"Reparávamos de repente, como quem repara que vive, que o ar estava cheio de cantos de ave, e que, como perfumes antigos em cetins, o marulho esfregado das folhas estava mais entranhado em nós de que a consciência de o ouvirmos. E assim o murmúrio das aves, o sussurro dos arvoredos e o fundo monótono esquecido do mar eterno punham à nossa vida abandonada uma auréola de não a conhecermos. Dormimos ali acordados dias, contentes de não ser nada, de não ter desejos nem esperanças, de nos termos esquecido da cor dos amores e do sabor dos ódios.
Ali vivemos horas cheias de um outro sentirmo-las, horas de uma imperfeição vazia e tão perfeitas por isso, tão diagonais à certeza retângula da vida. Horas imperiais depostas, horas vestidas de púrpura gasta, horas caídas nesse mundo de outro mundo mais cheio de orgulho de ter mais desmanteladas angústias.

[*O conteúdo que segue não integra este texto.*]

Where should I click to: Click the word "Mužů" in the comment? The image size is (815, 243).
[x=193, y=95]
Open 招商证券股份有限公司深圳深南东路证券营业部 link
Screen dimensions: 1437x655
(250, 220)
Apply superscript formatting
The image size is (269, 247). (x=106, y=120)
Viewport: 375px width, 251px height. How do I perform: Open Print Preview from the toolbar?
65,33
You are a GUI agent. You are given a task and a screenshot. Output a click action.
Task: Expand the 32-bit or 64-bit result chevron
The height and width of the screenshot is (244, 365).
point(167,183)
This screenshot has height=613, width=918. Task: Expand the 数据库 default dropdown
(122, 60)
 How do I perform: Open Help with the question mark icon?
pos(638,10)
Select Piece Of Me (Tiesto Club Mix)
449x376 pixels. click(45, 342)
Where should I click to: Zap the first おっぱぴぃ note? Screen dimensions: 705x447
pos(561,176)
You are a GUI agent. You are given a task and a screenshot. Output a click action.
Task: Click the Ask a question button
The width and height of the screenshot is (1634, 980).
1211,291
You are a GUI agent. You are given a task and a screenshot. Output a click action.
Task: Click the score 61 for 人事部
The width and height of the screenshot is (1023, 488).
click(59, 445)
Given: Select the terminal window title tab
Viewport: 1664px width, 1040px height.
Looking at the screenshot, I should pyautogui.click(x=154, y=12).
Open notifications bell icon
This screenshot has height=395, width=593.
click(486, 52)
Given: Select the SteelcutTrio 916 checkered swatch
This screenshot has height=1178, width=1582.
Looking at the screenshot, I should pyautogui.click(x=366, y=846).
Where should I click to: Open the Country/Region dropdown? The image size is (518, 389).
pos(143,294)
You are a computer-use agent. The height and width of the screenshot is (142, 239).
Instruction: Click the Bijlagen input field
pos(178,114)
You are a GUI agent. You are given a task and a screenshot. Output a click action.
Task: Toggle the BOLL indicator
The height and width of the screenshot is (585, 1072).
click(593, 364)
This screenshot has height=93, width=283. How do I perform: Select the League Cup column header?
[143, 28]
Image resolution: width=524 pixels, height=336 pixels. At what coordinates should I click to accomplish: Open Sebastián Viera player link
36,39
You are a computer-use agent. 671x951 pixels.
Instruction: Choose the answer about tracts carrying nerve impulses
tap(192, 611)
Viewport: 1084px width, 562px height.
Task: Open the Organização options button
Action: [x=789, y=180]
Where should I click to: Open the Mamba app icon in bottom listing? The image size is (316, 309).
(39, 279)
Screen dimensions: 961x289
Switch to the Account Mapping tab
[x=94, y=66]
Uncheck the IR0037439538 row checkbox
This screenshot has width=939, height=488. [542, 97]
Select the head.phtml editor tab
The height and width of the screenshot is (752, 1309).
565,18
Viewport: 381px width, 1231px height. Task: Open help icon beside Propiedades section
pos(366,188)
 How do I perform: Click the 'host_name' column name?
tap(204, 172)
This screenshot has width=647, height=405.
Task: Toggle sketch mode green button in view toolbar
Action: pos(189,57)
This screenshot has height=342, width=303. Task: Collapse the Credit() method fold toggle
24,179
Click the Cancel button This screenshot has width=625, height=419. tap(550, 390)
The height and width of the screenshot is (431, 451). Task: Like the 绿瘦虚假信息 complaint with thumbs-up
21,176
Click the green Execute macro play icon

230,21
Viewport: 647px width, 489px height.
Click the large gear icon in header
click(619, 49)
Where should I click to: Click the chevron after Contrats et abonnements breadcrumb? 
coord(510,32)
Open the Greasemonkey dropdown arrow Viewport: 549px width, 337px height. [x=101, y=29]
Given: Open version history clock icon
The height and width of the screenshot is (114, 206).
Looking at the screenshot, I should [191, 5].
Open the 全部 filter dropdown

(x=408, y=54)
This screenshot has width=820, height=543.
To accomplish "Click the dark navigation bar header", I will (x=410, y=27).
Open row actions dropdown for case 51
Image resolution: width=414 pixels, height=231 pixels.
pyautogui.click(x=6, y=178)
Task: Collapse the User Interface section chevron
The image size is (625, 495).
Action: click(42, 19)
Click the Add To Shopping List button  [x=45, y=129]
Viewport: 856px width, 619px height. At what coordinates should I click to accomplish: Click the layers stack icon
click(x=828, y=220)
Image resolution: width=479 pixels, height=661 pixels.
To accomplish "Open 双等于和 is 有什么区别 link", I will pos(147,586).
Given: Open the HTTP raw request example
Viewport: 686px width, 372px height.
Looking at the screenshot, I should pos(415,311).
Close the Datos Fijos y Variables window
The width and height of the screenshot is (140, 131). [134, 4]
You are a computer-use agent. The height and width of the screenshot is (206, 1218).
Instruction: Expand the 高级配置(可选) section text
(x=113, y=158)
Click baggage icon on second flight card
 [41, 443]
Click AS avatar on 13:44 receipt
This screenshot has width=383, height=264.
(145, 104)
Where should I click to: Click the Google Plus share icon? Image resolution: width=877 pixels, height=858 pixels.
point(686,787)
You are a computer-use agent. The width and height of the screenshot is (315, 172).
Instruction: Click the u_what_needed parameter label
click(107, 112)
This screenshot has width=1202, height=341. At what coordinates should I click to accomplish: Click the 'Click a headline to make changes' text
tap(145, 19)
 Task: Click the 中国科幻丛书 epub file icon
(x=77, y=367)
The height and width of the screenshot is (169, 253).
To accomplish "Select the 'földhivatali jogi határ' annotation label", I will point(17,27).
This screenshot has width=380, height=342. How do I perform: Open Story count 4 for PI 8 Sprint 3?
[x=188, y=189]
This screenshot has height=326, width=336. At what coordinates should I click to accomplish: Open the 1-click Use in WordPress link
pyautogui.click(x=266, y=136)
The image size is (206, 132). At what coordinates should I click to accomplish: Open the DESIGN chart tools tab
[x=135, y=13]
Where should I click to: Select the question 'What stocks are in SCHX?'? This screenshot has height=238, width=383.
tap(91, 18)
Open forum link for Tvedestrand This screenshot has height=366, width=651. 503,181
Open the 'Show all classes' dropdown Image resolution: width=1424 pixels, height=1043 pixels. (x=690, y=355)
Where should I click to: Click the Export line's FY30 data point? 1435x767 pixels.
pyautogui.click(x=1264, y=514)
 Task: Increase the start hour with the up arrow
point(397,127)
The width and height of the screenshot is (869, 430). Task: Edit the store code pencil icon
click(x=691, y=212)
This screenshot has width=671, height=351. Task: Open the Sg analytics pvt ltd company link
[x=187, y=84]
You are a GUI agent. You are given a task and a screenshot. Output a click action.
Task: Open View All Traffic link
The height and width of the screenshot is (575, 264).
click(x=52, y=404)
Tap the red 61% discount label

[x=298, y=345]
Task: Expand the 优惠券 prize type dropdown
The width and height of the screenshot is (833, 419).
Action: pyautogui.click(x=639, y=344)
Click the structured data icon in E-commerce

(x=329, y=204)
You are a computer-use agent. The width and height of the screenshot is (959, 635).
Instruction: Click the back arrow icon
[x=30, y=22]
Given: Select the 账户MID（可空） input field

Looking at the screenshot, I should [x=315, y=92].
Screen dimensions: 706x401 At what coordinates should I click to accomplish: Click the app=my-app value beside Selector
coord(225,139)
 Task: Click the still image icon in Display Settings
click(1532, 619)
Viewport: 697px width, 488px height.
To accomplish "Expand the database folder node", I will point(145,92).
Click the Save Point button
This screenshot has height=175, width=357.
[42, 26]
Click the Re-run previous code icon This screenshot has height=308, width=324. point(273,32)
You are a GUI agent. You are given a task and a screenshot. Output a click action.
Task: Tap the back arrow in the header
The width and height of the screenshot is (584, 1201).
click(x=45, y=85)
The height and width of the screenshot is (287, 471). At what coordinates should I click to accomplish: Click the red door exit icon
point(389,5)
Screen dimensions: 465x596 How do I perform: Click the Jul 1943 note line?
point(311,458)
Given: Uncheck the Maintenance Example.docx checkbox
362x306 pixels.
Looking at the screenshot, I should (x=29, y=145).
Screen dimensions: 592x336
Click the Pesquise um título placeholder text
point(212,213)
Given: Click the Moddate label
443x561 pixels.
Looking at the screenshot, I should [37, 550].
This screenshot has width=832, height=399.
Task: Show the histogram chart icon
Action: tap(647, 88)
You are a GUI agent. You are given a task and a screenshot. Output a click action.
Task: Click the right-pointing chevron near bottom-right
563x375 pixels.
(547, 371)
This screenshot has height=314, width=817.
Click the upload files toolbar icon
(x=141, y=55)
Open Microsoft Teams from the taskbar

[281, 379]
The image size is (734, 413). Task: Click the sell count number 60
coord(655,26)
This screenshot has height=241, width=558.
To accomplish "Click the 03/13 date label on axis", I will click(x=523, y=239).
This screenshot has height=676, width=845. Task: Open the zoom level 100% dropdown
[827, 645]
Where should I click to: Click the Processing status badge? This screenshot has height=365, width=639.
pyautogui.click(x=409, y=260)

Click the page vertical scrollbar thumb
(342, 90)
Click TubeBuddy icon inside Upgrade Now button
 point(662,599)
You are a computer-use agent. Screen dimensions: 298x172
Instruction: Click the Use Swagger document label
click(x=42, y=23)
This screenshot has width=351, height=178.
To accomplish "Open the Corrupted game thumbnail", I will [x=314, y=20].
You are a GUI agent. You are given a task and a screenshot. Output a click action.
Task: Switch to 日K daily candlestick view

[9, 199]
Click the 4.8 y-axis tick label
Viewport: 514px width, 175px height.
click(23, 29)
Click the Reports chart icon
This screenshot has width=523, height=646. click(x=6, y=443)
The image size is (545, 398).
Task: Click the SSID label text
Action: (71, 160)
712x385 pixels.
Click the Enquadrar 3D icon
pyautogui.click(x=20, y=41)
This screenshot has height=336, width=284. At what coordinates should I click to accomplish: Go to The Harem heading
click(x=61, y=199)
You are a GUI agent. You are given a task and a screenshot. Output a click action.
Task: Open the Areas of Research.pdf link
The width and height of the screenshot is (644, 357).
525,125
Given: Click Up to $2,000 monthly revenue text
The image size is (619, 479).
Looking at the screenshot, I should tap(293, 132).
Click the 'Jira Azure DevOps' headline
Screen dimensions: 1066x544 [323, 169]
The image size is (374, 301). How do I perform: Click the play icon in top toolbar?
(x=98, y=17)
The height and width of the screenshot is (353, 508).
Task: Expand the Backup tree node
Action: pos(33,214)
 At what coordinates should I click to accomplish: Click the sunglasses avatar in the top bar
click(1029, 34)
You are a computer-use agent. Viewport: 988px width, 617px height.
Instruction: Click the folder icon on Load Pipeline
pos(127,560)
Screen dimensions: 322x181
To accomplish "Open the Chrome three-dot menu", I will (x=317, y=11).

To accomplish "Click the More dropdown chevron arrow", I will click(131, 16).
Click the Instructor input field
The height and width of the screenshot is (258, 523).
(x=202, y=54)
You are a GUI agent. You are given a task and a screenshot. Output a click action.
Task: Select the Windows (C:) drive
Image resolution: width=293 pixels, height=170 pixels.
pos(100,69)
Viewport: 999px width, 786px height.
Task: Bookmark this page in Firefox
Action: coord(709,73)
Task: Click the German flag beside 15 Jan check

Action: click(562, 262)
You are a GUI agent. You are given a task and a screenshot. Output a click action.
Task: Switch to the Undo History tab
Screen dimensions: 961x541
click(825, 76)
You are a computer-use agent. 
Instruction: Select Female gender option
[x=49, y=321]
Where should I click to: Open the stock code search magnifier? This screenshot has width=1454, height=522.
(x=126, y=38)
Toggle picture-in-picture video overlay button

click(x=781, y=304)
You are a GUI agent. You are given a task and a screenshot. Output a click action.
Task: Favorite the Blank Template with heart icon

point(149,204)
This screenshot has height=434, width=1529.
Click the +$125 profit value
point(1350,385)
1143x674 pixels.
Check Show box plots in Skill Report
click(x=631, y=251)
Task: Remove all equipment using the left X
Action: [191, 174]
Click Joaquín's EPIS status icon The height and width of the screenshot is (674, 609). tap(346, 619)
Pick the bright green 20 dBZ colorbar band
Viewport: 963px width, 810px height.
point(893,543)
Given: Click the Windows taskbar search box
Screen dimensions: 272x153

E doía-nos gozar aquilo, doía-nos.
Porque apesar do que tinha de exílio calmo, toda essa paisagem nos sabia a sermos deste mundo, toda ela era úmida de um vago tédio, triste e enorme e perverso como a decadência de um império ignoto. Nas cortinas da nossa alcova a manhã é uma sombra de luz. Meus lábios, que eu sei que estão pálidos, sabem um ao outro a não quererem ter vida.
O ar do nosso quarto neutro é pesado como um reposteiro. A nossa atenção sonolente ao mistério de tudo isto é mole como uma cauda de vestido arrastada num cerimonial no crepúsculo. Nenhuma ânsia nossa tem razão de ser. Nossa atenção é um absurdo consentido pela nossa inércia alada. Não sei que óleos de penumbra ungem a nossa idéia do nosso corpo. O cansaço que temos é a sombra de um cansaço. Vem-nos de muito longe, como a nossa idéia de haver a nossa vida. Nenhum de nós tem nome ou existência plausível. Se pudéssemos ser ruidosos ao ponto de nos imaginarmos rindo, riríamos sem dúvida de nos imaginarmos vivos. O frescor aquecido dos lenços acaricia-nos (a ti como a mim decerto) os pés que se sentem, um ao outro nus."